India's minister for rural development [Gopinath Munde] has been killed in a road accident, depriving Narendra Modi of a key ally just eight days after coming to office as prime minister with a mandate to revitalise a stalled economy.

Gopinath Munde, 64, was on his way to the airport for a victory rally in his home state of Maharashtra on India's west coast when his car collided with another vehicle. He died later in hospital.

India's roads are among the most dangerous in the world and Delhi one of the cities that account for the greatest number of fatalities.

posted by filthy light thief at 7:38 AM on June 3, 2014


New York Review of Books: India after English?
In the days since the decisive victory of Narendra Modi and his conservative Bharatiya Janata Party in India’s national election, many Indian commentators have perceived a turning point in Indian politics. Modi’s critics sense, in his sweeping mandate, an ominous revival of Hindu nationalism; his supporters maintain that he won because of his robust economic record in Gujarat, where he was Chief Minister from 2001 to 2014. Few on either side, though, dispute that Modi’s political rise signals, in part, a rejection by voters of India’s traditional political elite.

Modi is the consummate self-made man; behind him lie a childhood spent helping his father sell tea at a railway station, university degrees earned through part-time courses, and a career spent climbing laboriously up the ladder of state politics in Gujarat. In speech, he rarely departs from Hindi and Gujarati; his English is serviceable but never elegant. During the campaign, a swaggering rival, Mani Shankar Aiyar—an entrenched member of the Congress Party who speaks a plummy, refined English—dismissed Modi as a chaiwallah. But it was Aiyar who lost his parliamentary seat, while Modi went on to become Prime Minister.

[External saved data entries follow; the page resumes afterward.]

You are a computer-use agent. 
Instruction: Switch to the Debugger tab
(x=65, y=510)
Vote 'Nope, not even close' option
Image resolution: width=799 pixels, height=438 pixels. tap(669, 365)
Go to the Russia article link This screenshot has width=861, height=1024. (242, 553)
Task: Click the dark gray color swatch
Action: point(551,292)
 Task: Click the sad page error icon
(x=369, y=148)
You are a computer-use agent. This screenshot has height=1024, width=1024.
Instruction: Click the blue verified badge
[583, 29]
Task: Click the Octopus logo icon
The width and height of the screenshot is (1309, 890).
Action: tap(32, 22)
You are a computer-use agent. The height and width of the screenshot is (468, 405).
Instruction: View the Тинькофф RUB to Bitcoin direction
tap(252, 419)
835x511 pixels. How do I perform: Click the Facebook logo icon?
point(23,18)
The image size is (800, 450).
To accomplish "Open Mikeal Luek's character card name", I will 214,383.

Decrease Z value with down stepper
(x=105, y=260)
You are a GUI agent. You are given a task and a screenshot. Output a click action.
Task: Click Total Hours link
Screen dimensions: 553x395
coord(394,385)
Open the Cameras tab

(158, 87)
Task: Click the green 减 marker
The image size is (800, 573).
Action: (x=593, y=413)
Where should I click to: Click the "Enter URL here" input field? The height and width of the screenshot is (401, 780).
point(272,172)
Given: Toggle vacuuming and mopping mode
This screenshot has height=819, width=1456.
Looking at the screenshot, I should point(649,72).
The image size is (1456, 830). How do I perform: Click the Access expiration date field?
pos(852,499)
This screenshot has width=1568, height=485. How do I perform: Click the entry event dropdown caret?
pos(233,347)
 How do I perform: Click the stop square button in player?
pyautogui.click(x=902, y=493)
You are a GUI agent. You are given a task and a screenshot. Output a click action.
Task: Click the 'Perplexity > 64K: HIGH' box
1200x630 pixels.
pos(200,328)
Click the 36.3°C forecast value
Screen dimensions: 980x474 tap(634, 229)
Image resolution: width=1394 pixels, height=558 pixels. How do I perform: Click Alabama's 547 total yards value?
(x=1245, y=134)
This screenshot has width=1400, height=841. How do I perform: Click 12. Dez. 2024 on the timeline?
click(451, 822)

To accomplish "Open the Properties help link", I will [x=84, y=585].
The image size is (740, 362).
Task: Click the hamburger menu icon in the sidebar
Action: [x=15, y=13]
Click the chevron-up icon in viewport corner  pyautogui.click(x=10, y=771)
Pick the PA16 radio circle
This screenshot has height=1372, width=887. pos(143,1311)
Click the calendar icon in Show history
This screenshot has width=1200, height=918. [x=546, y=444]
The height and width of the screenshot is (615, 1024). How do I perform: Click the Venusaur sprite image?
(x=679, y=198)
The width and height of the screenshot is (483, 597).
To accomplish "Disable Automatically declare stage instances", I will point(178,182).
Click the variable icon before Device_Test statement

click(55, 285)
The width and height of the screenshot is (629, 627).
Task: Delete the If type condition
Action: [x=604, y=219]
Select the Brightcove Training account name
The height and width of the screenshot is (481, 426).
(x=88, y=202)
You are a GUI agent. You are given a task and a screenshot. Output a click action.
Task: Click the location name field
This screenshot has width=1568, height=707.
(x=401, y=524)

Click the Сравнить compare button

Aiyar’s disdain for Modi was part of an attitude that India’s privileged could once comfortably hold: that only the poorly educated, or the provincial-minded, or those from the lower classes preferred to speak an Indian language instead of English. But Modi’s victory has coincided with a surge of confidence in India’s regional languages—one that has played out not only in politics but also in the dramatic shift occurring in India’s newspaper business.